• Tekst
Holmes miał swojego Watsona – doktor pomógł mu w rozwiązaniu nie jednej trudnej zagadki, a Mond o przedziwnym imieniu Honoriusz, ma swoją Allegrę vel Felicję Szmit.
W każdym razie tak to przedstawił Max Czornyj w powieści pt. „Mortalista”.
Honoriusz, podobnie, jak Holmes, ma swoje przedziwne upodobania, którym oddaje się z prawdziwym męskim wdziękiem. Jest nazywany Mortalista przez innych ludzi. Prze niektórych z podziwem, przez innych z prawdziwą niechęcią. Jego bogata przeszłość w jedynej w kraju katedrze moralistyki, rodzinne koneksje oraz nieuleczalna choroba ciągle, na przemian, dają o sobie znać. Mond jednak się nie poddaje; ciągle z uporem dąży do rozwikłania kolejnego, piekielnie trudnego śledztwa. Obydwoje, Mond i Szmit, są w pewnym sensie do siebie podobni, bo kobieta tez ma za sobą bogatą i trudną przeszłość dziennikarza śledczego. Często w swoich poczynaniach i słowach odnosi się do Boga jako takiego, stąd to piekielne nawiązanie. Z uporem maniaka cytuje biblię albo opowiada o zachowaniu opisywanych w niej ludzi, czym absolutnie nie robi wrażenia na Honoriuszu. Jest teraz właścicielką firmy sprzątającej, dla której porzuciła dziennikarstwo śledcze. Z jakiego powodu? Nie wiadomo. Jest szefową Honoriusza, który po przyjeździe do Krakowa wynajął pokój w hotelu i na własną rękę zaczął go unowocześniać, wprowadzając przy tym własne akcenty. Szukał pracy i natknął się na ofertę Allegry . Od tej pory wspólnie czyszczą mieszkania i domu z gnieżdżącego się w nim robactwa. A w wolnych chwilach rozwiązują zagadki śledcze. Ta jest pierwsza, lecz z tego, co autor napisał w posłowaniu, łatwo można wywnioskować, że na pewno nie ostatnia. Autor ma również nadzieję, że opisywana przez niego para amatorskich detektywów przypadła nam, czytelnikom, do gustu. O ile z Honoriuszem Mondem nie mam problemu, bo jego postać do mnie przemawia, o tyle Allegra wydaje mi się po stokroć papierowa z jej ogromną wiarą, zaangażowaniem w sprzątanie zarobaczonych miejsc i przejęcie się rozwiązaniem sprawy, która nagle „wpadła” im w ręce.

• Zestawienie danych
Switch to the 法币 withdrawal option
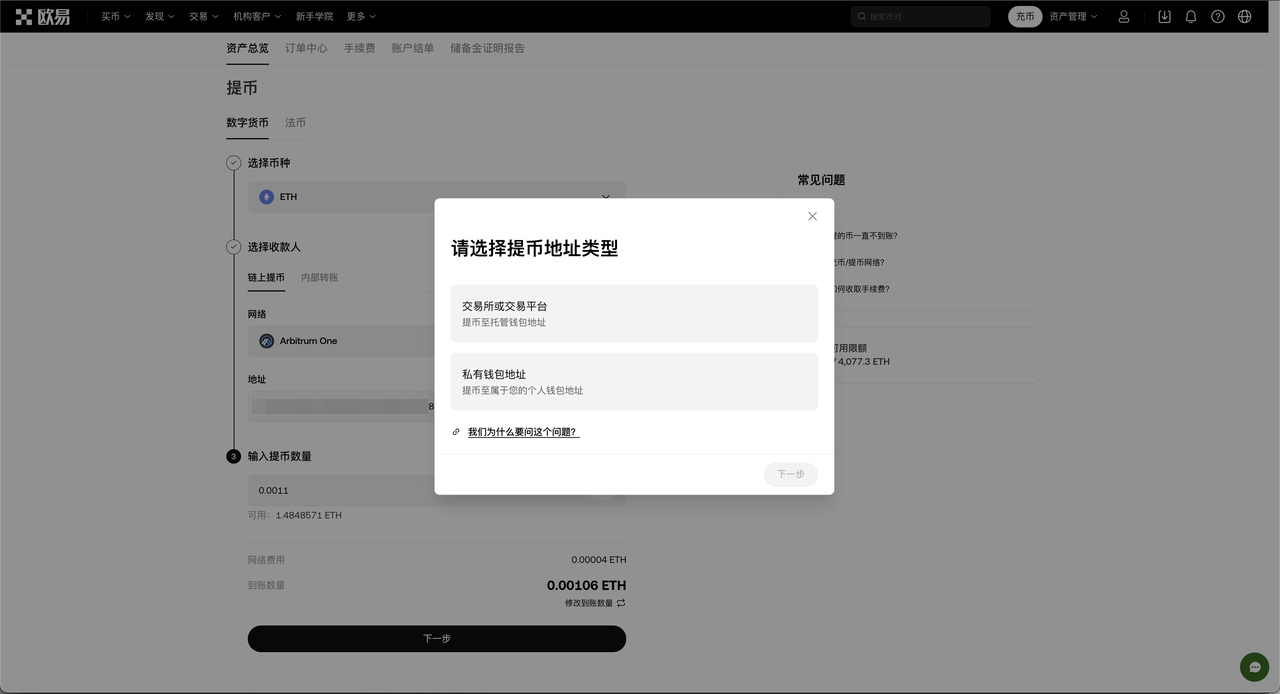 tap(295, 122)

---

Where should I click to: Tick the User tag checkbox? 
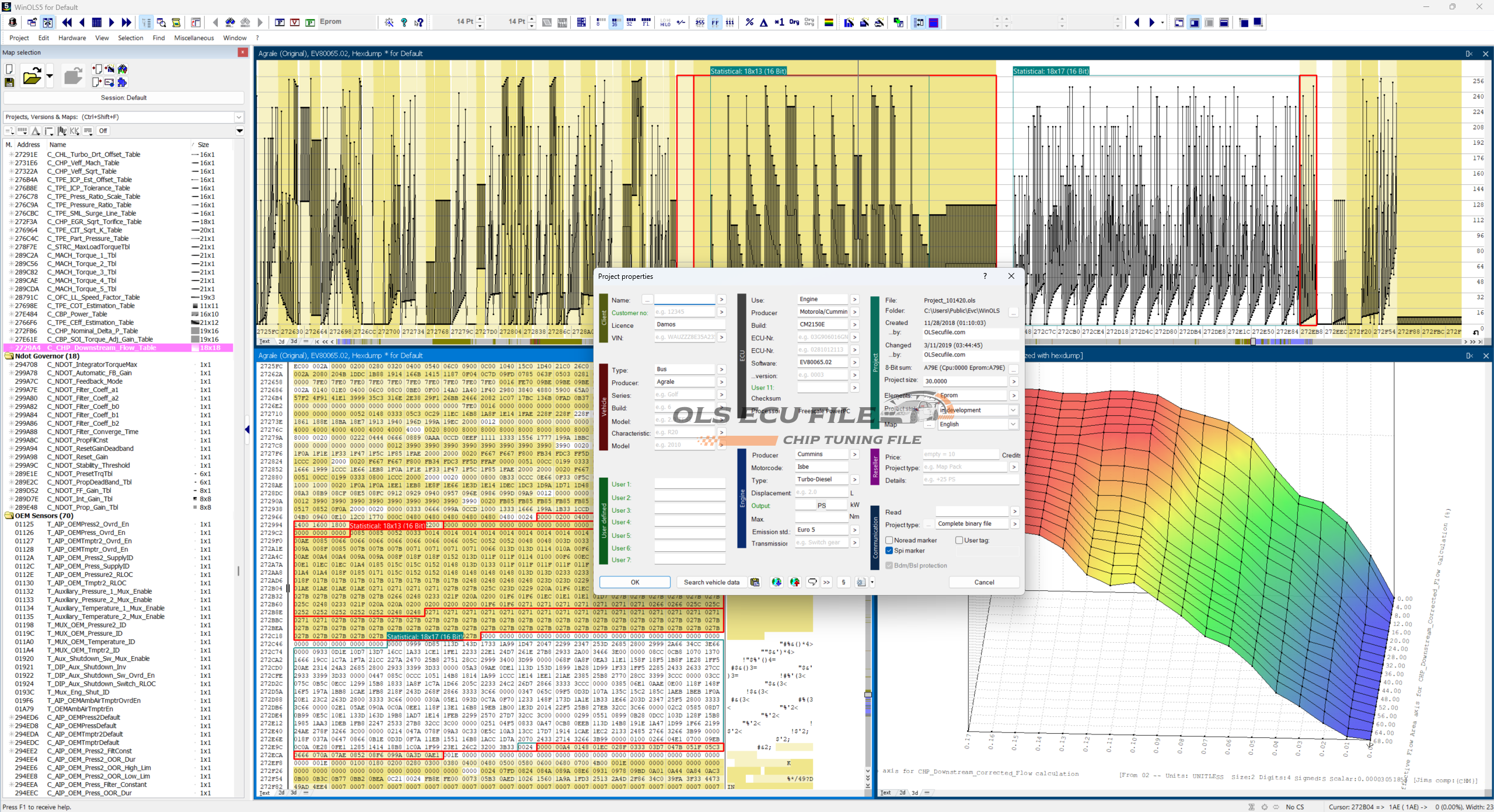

• Do zrobienia
a - Jaką firmę prowadzi Allegra Szmit według recenzji powieści „Mortalista”?
b - Wznów recenzję powieści „Mortalista” od miejsca, w którym się kończy.
Wiersze nie mają tu żadnego znaczenia.

• Odpowiedzi
a - Firmę sprzątającą.

b -
Znacznie lepiej wypadają postaci drugoplanowe. Choć też nie wszystkie. Patolog, Pudwel, wielbiciel fotografowania przyrody w wolnym czasie – jego zdjęcia ukazały się nawet w National Geographic – sprawia bardzo sympatyczne wrażenie skrupulatnego wrażliwca, lubiącego się wyciszać na łonie przyrody. Berg to glina, którego długo ukrywana przeszłość nie daje o sobie zapomnieć i w końcu zmusza go do działań, których finalnie bardzo będzie żałować. Ale nie da się ukryć, że jest to równie dobrze zbudowana postać co Pudwel. Jeśli chodzi o personel Domu Ciszy, w którym na co dzień przebywają głuchoniemi pacjenci, to nie mogli oni się dobrze pokazać od właściwie żadnej strony, bo autor dał im „za mało czasu” i zostali zaledwie zarysowani w całej tej powieści.
Engel to jedyna postać, którą poznajemy tylko po śmierci. Z kontekstu sprawy jasno wynika, że nie był dobrym człowiekiem, co mocno się na nim na koniec zemściło. Siostra Monda, z która kilka razy rozmawia przez telefon, chłopcy, strażnicy, czy policjanci, to postaci, które równie dobrze mogłoby robić za tło, tak słabo są zarysowane, ledwie wspomniane w trakcie trwania śledztwa.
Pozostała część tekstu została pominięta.